DÚVIDAS

Anos sessenta, outra vez

Permito-me discordar do nobre Professor José Neves Henriques quanto à resposta suscitada pela expressão acima. A meu ver, "anos sessentas" tem significado diferente de "sessenta anos". No primeiro caso, há substantivo funcionando como aposto, por isso, no plural; no segundo caso, trata-se, é claro, de numeral.

Os numerais, quando substantivados, como se sabe, formam plural.

Ex.: Escreveu muitos quatros no pedaço de papel.

Quantos noves há em noventa e nove? Há dois noves.

Assim também, 1960 foi um ano sessenta; 1961 foi outro ano sessenta. Aí já temos dois anos sessentas. Na verdade, de 1960 a 1969, há dez anos sessentas. Portanto, na minha opinião, a expressão "anos sessentas" (e não "anos sessenta", que o aposto deve concordar com o fundamental) é legítima.

Resposta

Agradeço-lhe o ter discordado de mim, porque toda a discordância me leva a pensar e não raro a estudar. E é assim, estudando e pensando, que aprendo e progrido e me vou tornando mais capaz de ajudar o próximo. Vamos então ao caso:

Não me parece que seja conveniente, e muito menos necessário, dizermos «os anos sessentas», pelo seguinte:

a) Sessenta não precisa de plural, porque a noção de pluralidade já está no substantivo anos, que abarca sessenta.

b) De facto, anos sessentas tem significado diferente de sessenta anos, mas não o tem diferente de anos sessenta.

c) Ainda há bem poucos anos se dizia apenas anos sessenta, e toda a gente compreendia.
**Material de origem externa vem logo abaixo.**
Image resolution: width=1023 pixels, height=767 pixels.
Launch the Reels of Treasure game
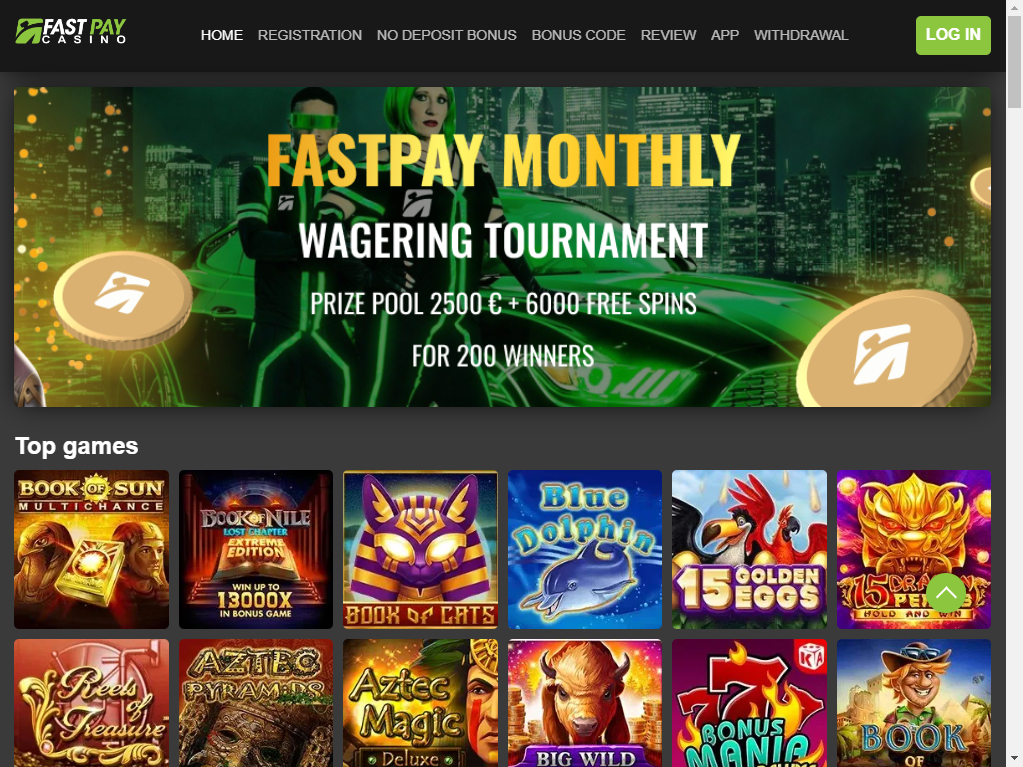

É esta a maneira corrente de, em Portugal, nos referirmos aos anos que vão de 1960 a 1969 - e todos nos entendemos.

d) Conclusão: para quê anos sessentas, se não é necessária esta pluralização de sessenta?

e) Qualquer alteração de linguagem desnecessária pode causar confusão.

f) Só é digna de louvor uma alteração à linguagem corrente, quando ela consiste na emenda dum erro.

g) O dizer-se anos sessenta explica-se do seguinte modo: é o encurtamento da expressão anos [da década de] sessenta, tal como vapor (= barco) é encurtamento de [navio de] vapor. E muitos outros há.

h) O prezado consulente apresentou os seguintes exemplos para mostrar a substantivação dos numerais:

(a) Escrevo muitos quatros no pedaço de papel.

(b) Quantos noves há em noventa e nove? Há dois noves.

Salvo melhor opinião, tanto quatros como noves não são numerais, porque não se referem a quantidades. São, sim, nomes de algarismos; isto é, são os nomes daqueles dois desenhos que empregamos na escrita para significar quantidades.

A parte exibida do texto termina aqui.